Когда дело доходит до разучивания оперы, большинство пианистов начинают с проигрывания клавира. Клавиры необходимы для аккомпаниаторов и певцов при подготовке партии и используются на постановочных и музыкальных репетициях в отсутствие оркестра. Трудность здесь состоит в том, что в клавирах вынужденно опущены многие детали, в которых заключены жизненные соки оркестровки — то есть акустической вселенной, придуманной композитором. Когда я услышал, как пианист играет «Женщину без тени» Штрауса в Сан-Франциско, я был шокирован тривиальностью прозвучавших музыкальных элементов. Но как только Карл Бём начал репетиции с оркестром, обнажилась эпическая природа этой оперы. Если дирижер не рассматривает клавир как своего рода компромиссную скоропись, он подойдет к своей задаче наоборот: будет воспроизводить сокращение как источник и подспудно рассматривать оркестровку как своего рода вычурные украшения.
У скрипача, с другой стороны, есть иное преимущество — фундаментальное понимание струнной секции, которая, в конце концов, и делает оркестр оркестром, а не ансамблем. В отличие от фортепиано, на котором играют, прикасаясь к клавишам, скрипка звучит благодаря бесконечно тонким движениям пальцев левой руки и виртуозному контролю над правой рукой и запястьем. На грифе нет фиксированных и помеченных нот. Пианист же, когда фортепиано начинает фальшивить, зовет настройщика.
Дирижируя, пианисты обычно режут рукой воздух. Скрипачи гораздо экспрессивнее: они используют движения руки, которая играет смычком (обычно той же, что отбивает ритм и держит палочку), чтобы добиться устойчивого звучания от струнной секции оркестра. Без этого знания и этого звучания не выживет ни один оркестр, какими бы замечательными ни были секции деревянных духовых, медных духовых и ударных.
Широко известно, что Юджин Орманди, музыкальный руководитель Филадельфийского оркестра с 1936 по 1980 год, говорил: «Я — звучание Филадельфийского оркестра». Он имел в виду плотный и насыщенный звук, который создал, будучи скрипачом. Кроме того, скрипачи, в отличие от пианистов, имеют большой опыт работы в оркестрах, знают, как те реагируют на дирижеров и на их разнообразные подходы к репетициям и выступлениям.
Однако слышать все инструменты, а не только свою скрипку во всех переплетениях симфонической оркестровки — очень сложная задача для скрипача, который хочет стать дирижером, а мудро, со знанием дела разговаривать со струнной секцией и владеть физическими приемами, соответствующими движениям смычка, — такой же вызов для дирижера из числа пианистов.
Самая плохая физическая техника обычно бывает у композиторов. Они увлеченно исследуют работу коллег, но больше вдаются в составные элементы конструкции, а не в общую концепцию звучания. Когда композитор занимается музыкой другого композитора, сначала он разбирает ее на части, чтобы понять, а потом собирает обратно. Часто эта реконструкция должна показать преемственность, существующую между ним и другими композиторами. Пьер Булез дирижировал всё, включая произведения Вагнера, Дебюсси и Стравинского, так, словно он сам это сочинил. Особенно поучительно послушать архивные записи Пауля Хиндемита, который дирижирует музыку своего современника Игоря Стравинского: у Хиндемита она звучит полифонично и по-германски, тогда как под руководством самого Стравинского — отстраненно и аналитически.

# Несколько строк
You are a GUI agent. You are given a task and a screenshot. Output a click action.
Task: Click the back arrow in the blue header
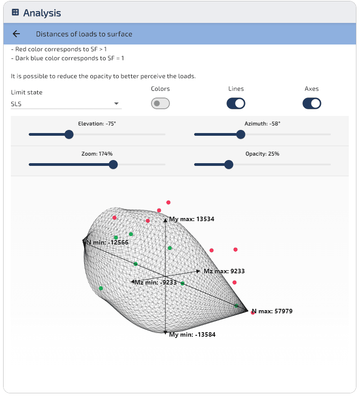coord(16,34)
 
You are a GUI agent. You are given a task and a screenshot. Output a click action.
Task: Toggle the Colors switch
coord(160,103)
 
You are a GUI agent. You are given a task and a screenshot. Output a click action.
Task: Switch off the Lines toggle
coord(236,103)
--
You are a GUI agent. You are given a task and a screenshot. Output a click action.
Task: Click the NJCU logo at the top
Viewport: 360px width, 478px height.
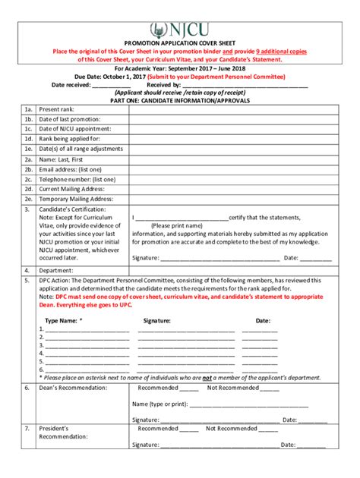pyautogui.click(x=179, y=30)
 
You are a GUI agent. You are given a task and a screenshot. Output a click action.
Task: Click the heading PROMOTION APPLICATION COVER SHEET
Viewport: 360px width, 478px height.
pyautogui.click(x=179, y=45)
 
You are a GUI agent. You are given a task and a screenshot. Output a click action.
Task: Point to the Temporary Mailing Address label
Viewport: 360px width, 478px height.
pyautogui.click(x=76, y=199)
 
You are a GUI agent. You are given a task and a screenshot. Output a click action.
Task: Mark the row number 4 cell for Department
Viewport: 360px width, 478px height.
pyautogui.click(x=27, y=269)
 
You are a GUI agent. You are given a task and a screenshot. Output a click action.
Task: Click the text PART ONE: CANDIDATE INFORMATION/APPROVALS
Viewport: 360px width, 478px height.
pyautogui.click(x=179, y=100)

# Задание 1
Назовите все секции оркестра, которые упоминаются во фрагменте о дирижерах.
# Задание 2
Переведите на английский язык следующее предложение из фрагмента о дирижерах: «Пианист же, когда фортепиано начинает фальшивить, зовет настройщика».
# Задание 3
Подхватите фрагмент о дирижерах с того места, на котором он обрывается, и продолжите его.
Строки для выполнения заданий не понадобятся.

# Письменный ответ 1
Струнная секция, секция деревянных духовых, секция медных духовых, секция ударных.

# Письменный ответ 2
A pianist, on the other hand, calls a tuner when the piano starts to go out of tune.

# Письменный ответ 3
Можно подумать, что исполнение собственной музыки — нечто предельно естественное, ведь вы представляете музыкантам свое видение напрямую, без посредника, интерпретирующего ноты. Любой композитор скажет, что подготовка к исполнению собственного произведения означает возвращение к самой его сути и перевод ее в практическое измерение. При этом многие композиторы совсем не практичны. А еще им приходится возвращаться к дорогам, по которым они когда-то решили не ходить.
Выступая со своей музыкой, вы снова открываете ее для себя. Это накладывает на вас огромную ответственность, хотя ни один слушатель о ней и не подозревает. Достаточно бросить один взгляд на ноты собственных произведений Малера и Штрауса, которые они использовали для выступлений, чтобы увидеть, сколько правок и пометок цветными карандашами внесено поверх напечатанных нот. Некоторые изменения объясняются желанием переписать произведение. (В музыкальной библиотеке Йельского университета есть карманная партитура Симфонии № 3 Сибелиуса, куда карандашом дописаны ноты. Это изменения, «внесенные господином Сибелиусом», когда он посещал летнюю школу в Йеле в 1914 году.) Иногда коррективы вносят, чтобы приспособить произведение к сильным и слабым сторонам конкретного оркестра и зала, в котором предстоит выступить. В других случаях они связаны с необходимостью адаптировать произведение к современности. Говорят, творцы не заканчивают произведение искусства — они просто останавливают работу.
Всё это предполагает, что композитор должен быть компетентным дирижером. Однако композитор Аарон Копленд не был дирижером; он не мог уверенно держать ритм и не отличался харизмой. В 1975 году я оказался в Париже. Я работал над исполнением Равеля в том же здании, где Копленд репетировал концерт собственных произведений с Филармоническим оркестром Радио Франции. Когда музыканты почувствовали слабость Копленда, они стали вести себя настолько грубо, что руководству оркестра пришлось вмешаться. После первого, очень трудного, репетиционного дня Копленда попросили прийти на пятнадцать минут позже, чтобы администрация успела провести «профсоюзное собрание». Никакого собрания не было. Администрацию так обеспокоило поведение оркестра, что ему пятнадцать минут объясняли, кто такой Копленд и почему он заслуживает уважения. Этот серьезный урок показал мне, насколько безжалостными бывают оркестры, если чувствуют слабину.
Порой композитор, который не является в полном смысле дирижером, испытывает трудности со сложными размерами в своем произведении. Стравинский так и не научился свободно дирижировать «Великую священную пляску», которой заканчивается «Весна священная», и переписал ноты так, чтобы можно было правильно показать размер. По его словам, сочиняя эту музыку в 1913 году, он знал, как она должна звучать, но не был уверен, как ее записать.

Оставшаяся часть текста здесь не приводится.